Die Versöhnungskirche in der KZ-Gedenkstätte Dachau erinnert zum 77. Jahrestag der Befreiung von Auschwitz an die verfolgte Sinti-Familie Endress.

Am 27. Januar 1945 befreiten sowjetische Soldaten die Gefangenen im Konzentrations- und Vernichtungslager Auschwitz. Der Jahrestag wird weltweit als Holocaust-Gedenktag begangen, in Deutschland zudem als Tag des Gedenkens an alle Opfer des Nationalsozialismus. Die Evangelische Versöhnungskirche in der KZ-Gedenkstätte Dachau erinnert in diesem Jahr zum Gedenktag besonders an die Verfolgung der Sinti und Roma. Am 27. Januar 2022 wurde auf dem YouTube-Kanal der Versöhnungskirche ein Film veröffentlicht, der ein Gedenken an die ermordeten Mitglieder der österreichischen Sinti-Familie Endress dokumentiert.

Im engen Austausch mit dem 1948 geborenen Dachauer Künstler Alfred Ullrich, dessen Mutter Katharina Endress die Konzentrationslager Ravensbrück und Buchenwald überlebt hatte, hat Dr. Björn Mensing, Pfarrer und Historiker an der Versöhnungskirche, das Verfolgungsschicksal der Familie recherchiert. Katharina Endress und die anderen erwachsenen Kinder der Familie waren bereits 1939 verhaftet und in unterschiedlichen Gefängnissen und Konzentrationslagern interniert worden. Der Leidensweg, der für zwei ihrer Brüder und eine Schwester mit der Ermordung in den KZ-Systemen von Neuengamme, Lublin-Majdanek und Buchenwald endete, lässt sich inzwischen rekonstruieren. Im Dunkeln liegt bisher das Schicksal der Eltern, der sechs jüngeren Geschwister und von Alfred, dem kleinen Sohn von Katharina Endress, die die NS-Zeit nicht überlebt haben. Nach dem aktuellen Forschungsstand gehörten diese Mitglieder der Familie Endress mit hoher Wahrscheinlichkeit zu den etwa fünftausend Sinti und Roma, die im November 1941 aus Österreich ins Ghetto Lodz verschleppt wurden.

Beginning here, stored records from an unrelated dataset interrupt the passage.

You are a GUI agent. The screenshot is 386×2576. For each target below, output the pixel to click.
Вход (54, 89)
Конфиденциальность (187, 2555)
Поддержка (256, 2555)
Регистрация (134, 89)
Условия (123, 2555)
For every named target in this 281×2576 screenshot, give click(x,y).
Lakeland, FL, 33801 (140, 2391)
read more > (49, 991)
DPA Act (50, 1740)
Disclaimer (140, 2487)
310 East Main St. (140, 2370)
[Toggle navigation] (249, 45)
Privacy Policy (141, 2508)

Björn Mensing erinnerte daran mit einem schlichten Gedenken im kleinsten Kreis am 16. Januar in der Versöhnungskirche auf dem Gelände des einstigen Konzentrationslagers Dachau. Dabei sprach er auch den Antiziganismus nach 1945 an. Anschließend zeigte er Alfred Ullrich die markierten ehemaligen Standorte von Block 25 und Block 23. In diesen KZ-Baracken waren seine Onkel Rudolf, Otto und Theodor Endress zeitweise interniert gewesen. Begleitet wurde das Gedenken von Anna Zhukovets, Studentin an der Hochschule für Fernsehen und Film München, und Artur Weigandt, Absolvent der Deutschen Journalistenschule in München. Die beiden drehen im Auftrag des Münchner Vereins RomAnity ein Filmporträt über Alfred Ullrich, dass zum Internationalen Tag der Roma am 8. April veröffentlicht werden soll. Zum Gedenktag am 27. Januar produziert Anna Zhukovets vorab einen Film über das Gedenken, das sie bewegte: „Ich habe das Gedenken in der Versöhnungskirche so gefilmt, dass man immer wieder die Reaktion von Herrn Ullrich beobachten kann. Das fand ich sehr emotional.“

Der Film (Regie, Kamera und Montage: Anna Zhukovets; Ton: Artur Weigandt) ist auf dem YouTube-Kanal der Versöhnungskirche verfügbar.